- Source excerpt:
####
A Social Security Administration office building is seen on March 6 in Nashville, Tenn.
George Walker IV
/
AP
A Social Security Administration office building is seen on March 6 in Nashville, Tenn.

Phone calls to local Social Security offices are currently being rerouted to other field offices — often to staff who don't have jurisdiction over the caller's case, employees say.

Disability advocates and experts warn this is making it harder for people to get help.

The latest change is part of the Social Security Administration's ongoing efforts to bring down wait times for phone services.

In a statement to NPR, a spokesperson for the agency said that "the goal of the phone sharing system is to enhance customer service by reducing wait times and addressing customer needs at the first point of contact.

"Under the newly implemented system, calls to local field offices may be routed to available staff at other field offices, regardless of geographic location, to help manage high call volumes."

But Angela Digeronimo, a claims specialist in Woodbridge, N.J., and president of a union that represents employees at 25 offices in the state, told NPR this new system creates a "hit or miss" situation for people calling in to their local office.
####
- Your instructions:
Copy out the Social Security phone-routing excerpt between "Disability advocates and" and "point of contact.", inclusive, and update "wait times" to "hold times" throughout that span.

- Source data:
####
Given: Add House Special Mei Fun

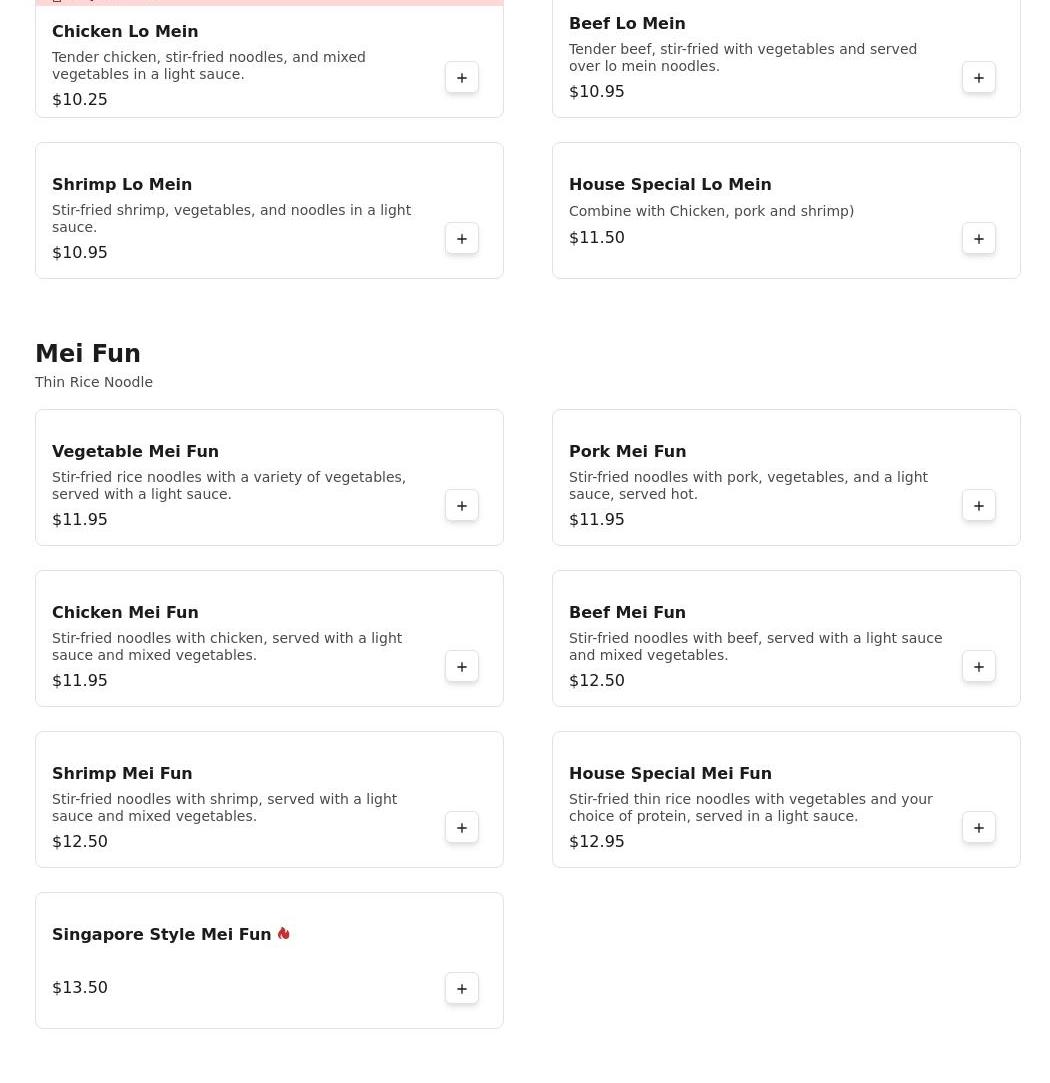Looking at the screenshot, I should (978, 828).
####
- Completed exercise:
Disability advocates and experts warn this is making it harder for people to get help.

The latest change is part of the Social Security Administration's ongoing efforts to bring down hold times for phone services.

In a statement to NPR, a spokesperson for the agency said that "the goal of the phone sharing system is to enhance customer service by reducing hold times and addressing customer needs at the first point of contact.